セリエA ダイレクト・レポートBACK NUMBER
本気でCL優勝を狙うユーベの超補強。
「最後に笑うのは技術志向のチーム」
text by
弓削高志Takashi Yuge
photograph byAFLO
posted2016/07/28 11:30
ダニエウ・アウベスはユベントスの4バックオプションを格段に強化する。戦術的多様性も全ては欧州制覇のために。
「運動量だけに頼るチームでは欧州を制せない」
「さんざん走ってゲームを優位に運んだとしよう。だが、テクニックを拠り所にするチームは、こちらが一息ついた瞬間にズドンと一刺ししてくる。運動量だけに頼るサッカーでは欧州を制することはできない。CLは(長丁場の)リーグ戦とはちがい、刹那的なプレーが勝敗を分ける一発勝負の積み重ねだ」
今季の基本戦術は3-5-2のままでも、大量に加入した新戦力によって、チームの性格はガラリと変わることが予想されている。
最強のフィニッシャーであるFWイグアイン加入が確定したことで、今季の2トップがFWディバラとのアルゼンチン・コンビになるのは間違いない。
リーグ屈指の技巧派であるMFピアニッチは、負傷離脱中のMFマルキージオの復帰如何に関わらず、攻撃のビルドアップを託されるだろう。
D・アウベスは右からのサイドアタックを担い、DFベナティアはベテランのDFバルザーリの後釜となることを期待されている。
試合の流れの中で、4-3-3か4-3-2-1へペースチェンジを図りたいときには、D・ザグレブから獲得したクロアチアの新星MFピアツァが、左のウインガーとして有効なカードになる。
ボヌッチへの巨額オファーは断固として拒否。
一方でマロッタCEOは、守備の要であるDFボヌッチにマンチェスター・Cから届いた6000万ユーロの巨額オファーを断固拒否した。

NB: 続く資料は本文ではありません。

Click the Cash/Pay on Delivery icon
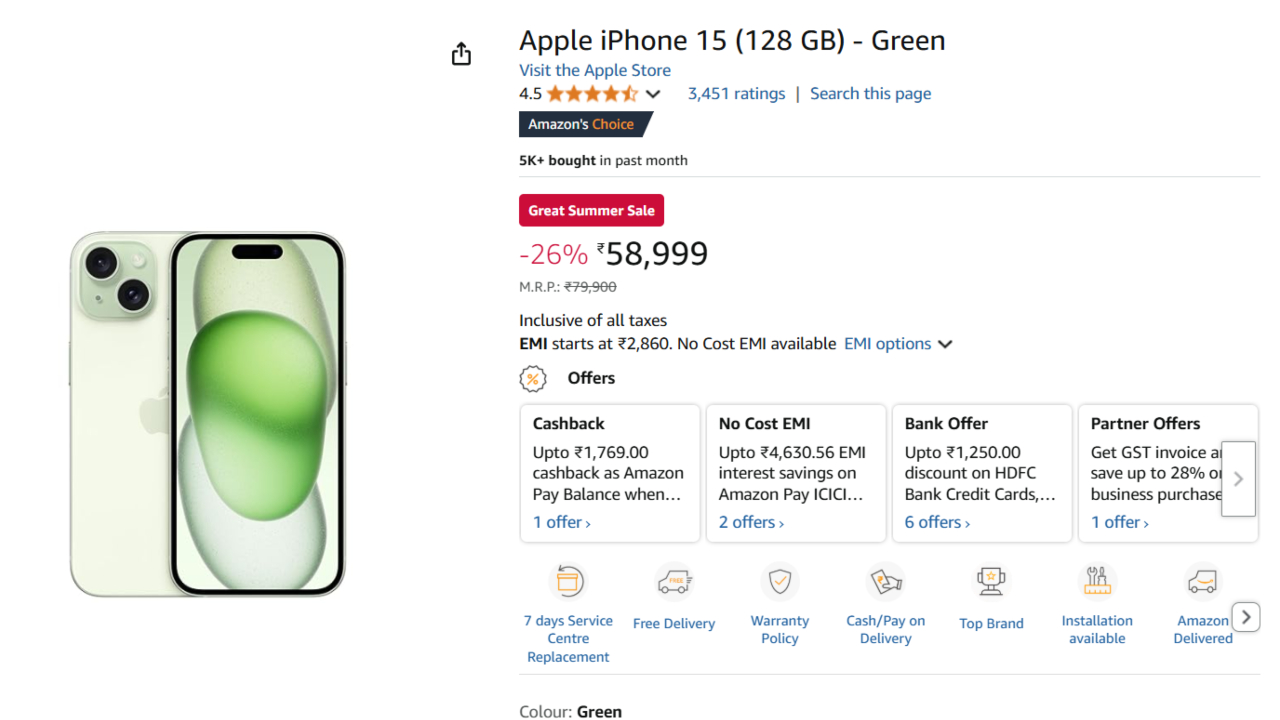 [x=886, y=581]
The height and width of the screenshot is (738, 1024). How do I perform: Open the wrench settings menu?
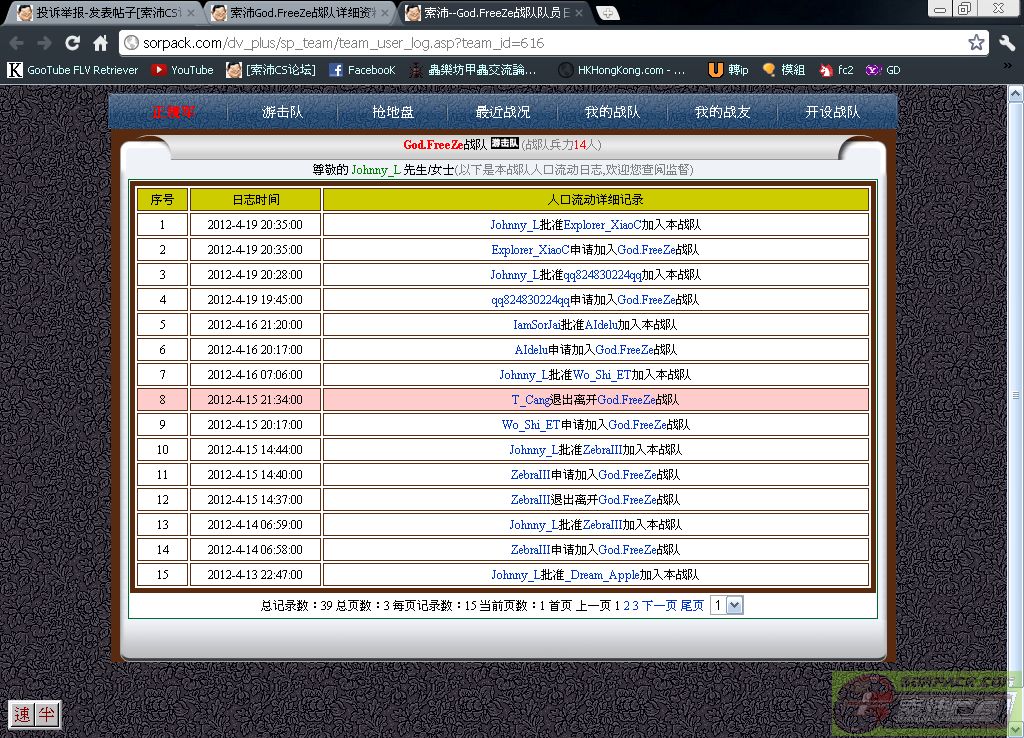pos(1006,43)
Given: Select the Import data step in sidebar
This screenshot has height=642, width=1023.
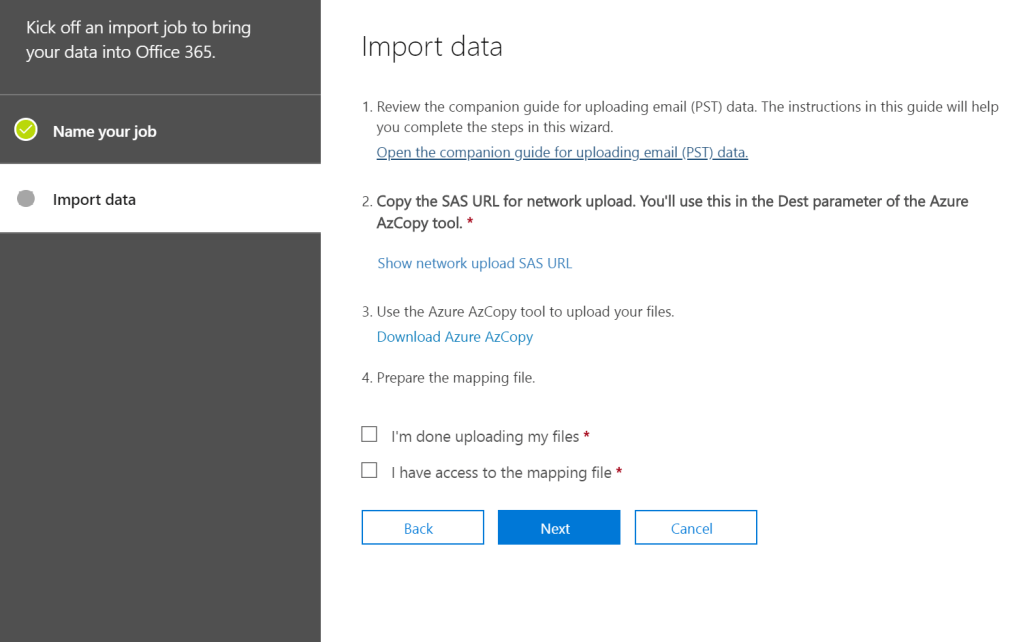Looking at the screenshot, I should pos(94,199).

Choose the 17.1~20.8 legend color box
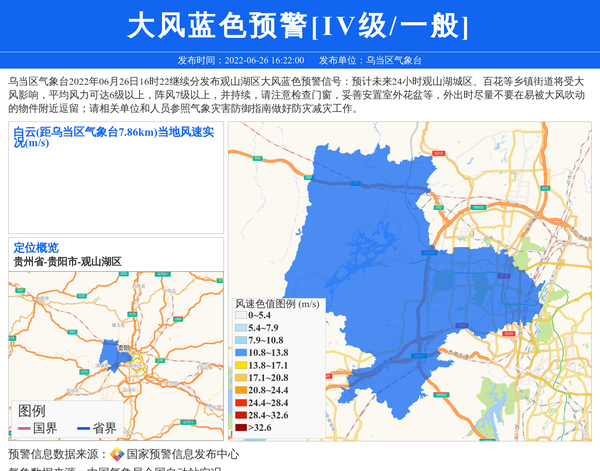tap(240, 378)
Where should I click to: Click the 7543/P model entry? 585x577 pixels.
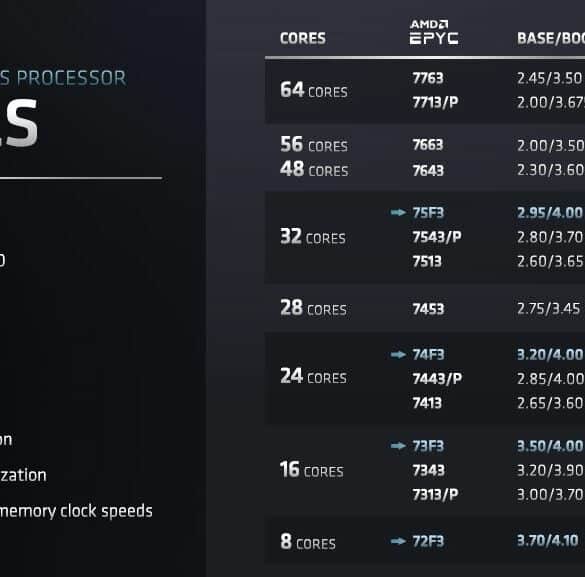[437, 237]
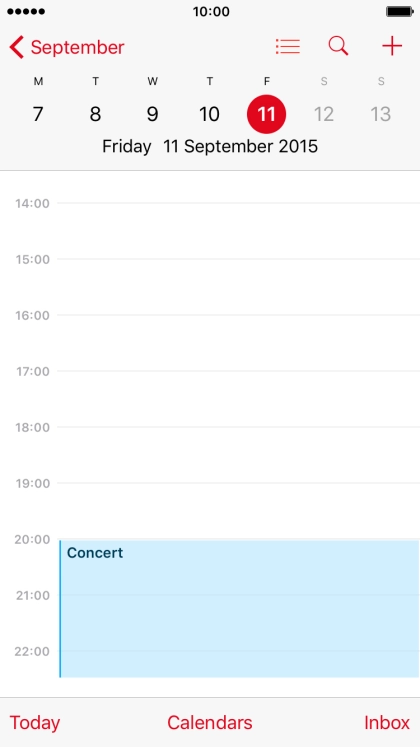Select Sunday 13 in week strip
This screenshot has width=420, height=747.
pos(381,114)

攻撃型チームへの方向転換は、EURO2016でも存在感を示した3バックの“BBCトリオ(ボヌッチ、バルザーリ、キエッリーニ)”と守護神ブッフォンへの絶大な信頼なしには成り立たない。
過去5シーズン、ユベントスは最少失点の堅守によって国内優勝を勝ち取ってきたが、新獲得選手たちはどちらかといえば、守備のために泥臭く汗をかくユーベの伝統的スタイルと相容れないタイプの選手が多い。それでもなお、ユーベのフロントが今夏の市場で攻撃色の濃い補強にこだわったのは、“CLで超攻撃的に戦うのだ”という強い決意を込めているからだ。